Apologies to all for not having spent much time writing here. There have been plenty of writing projects on my agenda. One of them: A report co-written with the staff…
Apologies to all for not having spent much time writing here. There have been plenty of writing projects on my agenda. One of them: A report co-written with the staff of the National Council on Teacher Quality on one of the biggest factors ultimately influencing how students learn — or fail to do so — in the nation’s public schools: Collective bargaining, or the system by which teachers unions and schools hammer out the contracts that govern classroom instruction.

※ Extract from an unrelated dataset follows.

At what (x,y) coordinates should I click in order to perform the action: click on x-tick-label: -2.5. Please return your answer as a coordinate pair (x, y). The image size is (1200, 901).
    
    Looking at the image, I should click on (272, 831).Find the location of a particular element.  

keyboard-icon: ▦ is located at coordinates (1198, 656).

Judging from the skimpy media coverage and the loud rhetoric from school board members and union officials, the perception is that all the terms in teachers contracts — from instructional time to salary scales and dismissal policies — are hammered out by teachers union leaders and school officials in smoked-filled rooms. This isn’t necessarily so. If anything, the terms and clauses are shaped in state legislative chambers, board of education meeting and by other state bodies long before negotiations begin.
The report I have co-authored, Invisible Ink in Collective Bargaining Agreements, offers a sobering analysis of the extent to which state policy actually dictates the conditions under which teachers will work and how will they be paid. More importantly, it shows the extent to which state law actually influences which kind of collegians are lured into the teaching profession, how they are trained and retained, and what teachers focus on in their long-term skills development:
- More than half of all states mandate salary schedules. Eighteen of them actually tie salary increases to additional coursework, meaning that teachers must gain additional degrees or college credits in order to gain raises. Since there is little evidence that attending additional education school courses will actually result in improving student learning, this is an incentive that does little to keep children in school and on the path towards the kind of high-skilled jobs they need to fulfill their economic destinies.

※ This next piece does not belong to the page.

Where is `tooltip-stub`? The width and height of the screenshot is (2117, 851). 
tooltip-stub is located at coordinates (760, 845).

- Thirty states require teachers to gain a master’s degree in order to have their licenses renewed. As with the salary schedules, this does little to focus teachers on actually improving student learning and addressing the achievement gaps that help fuel the nation’s dropout crisis.

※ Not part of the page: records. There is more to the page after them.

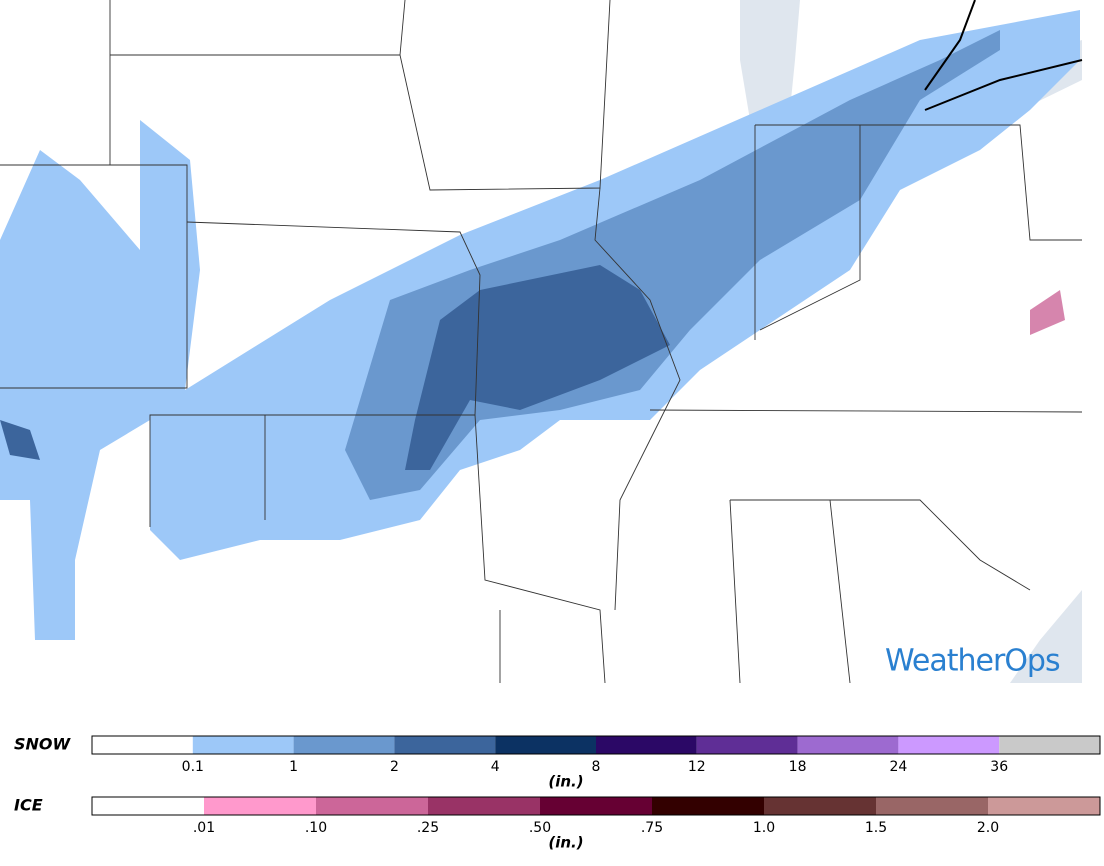 The width and height of the screenshot is (1104, 866). What do you see at coordinates (28, 806) in the screenshot?
I see `legend-label: ICE` at bounding box center [28, 806].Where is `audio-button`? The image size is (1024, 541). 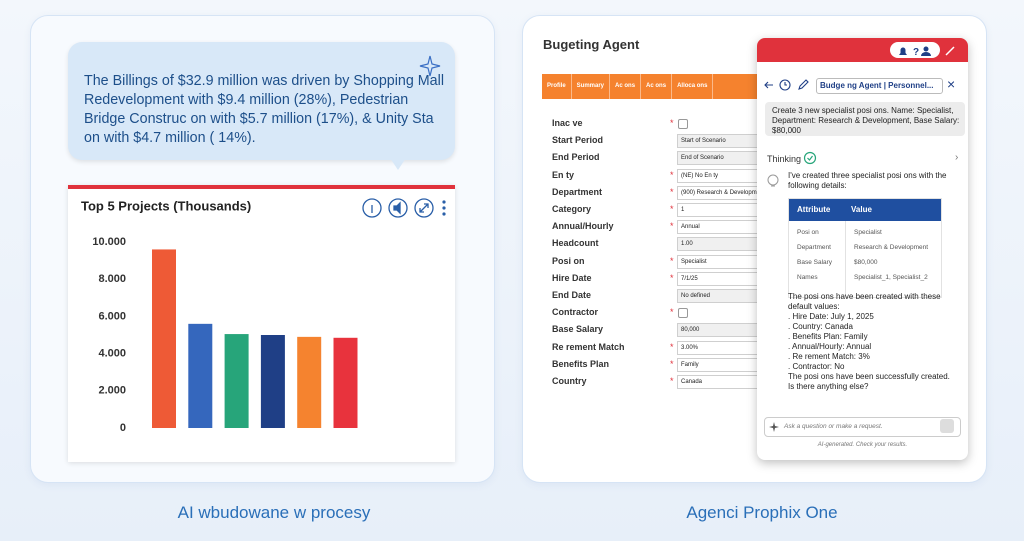
audio-button is located at coordinates (398, 208).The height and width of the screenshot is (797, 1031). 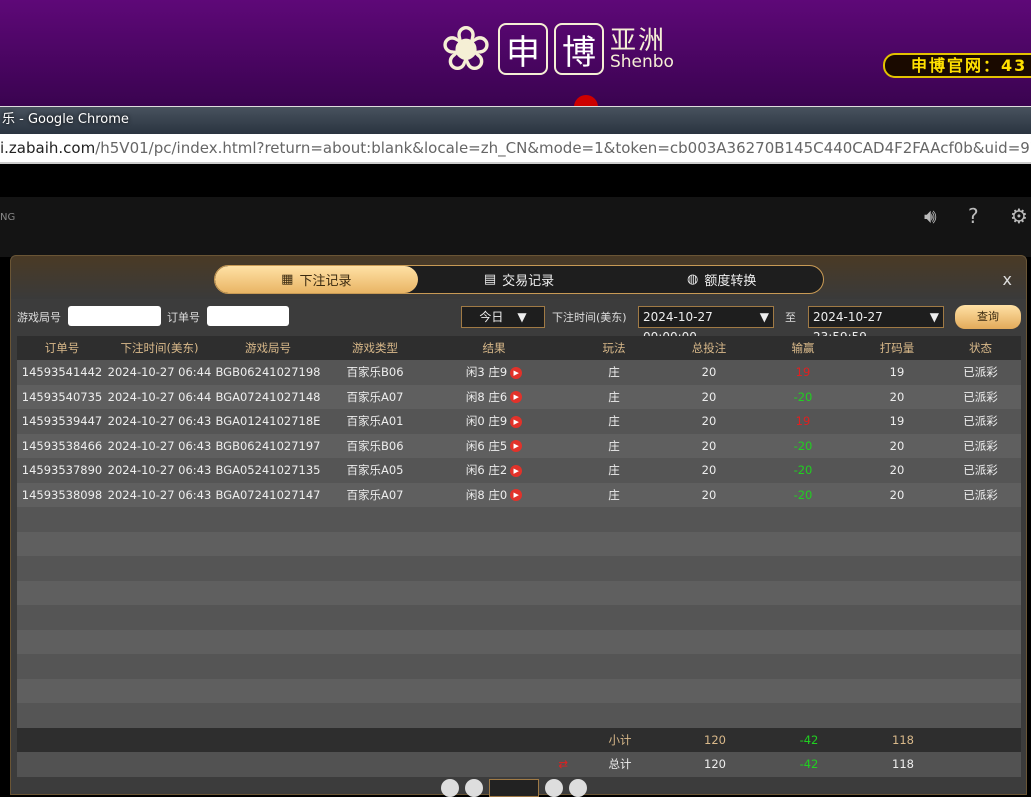 What do you see at coordinates (8, 218) in the screenshot?
I see `brand-fragment: NG` at bounding box center [8, 218].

- On the other hand, just 15 states offer additional pay for teachers in critical shortage areas such as math and science. There are, in essence, few incentives for either math and science collegians or mid-career professionals with such skills to move into teaching. Only 20 offer additional pay for teachers if they teach in the high-poverty schools (usually urban and rural schools) at the heart of the dropout crisis. As a result, few veteran teachers are willing to take the plunge (or return) to environments that can prove difficult for instruction.
Invisible Ink also looks at the political reasons why states have become the driving force in shaping the teaching profession along with the level of difficulty each of the parties at the heart of the conflict over education reform face in implementing their own visions for improving schools.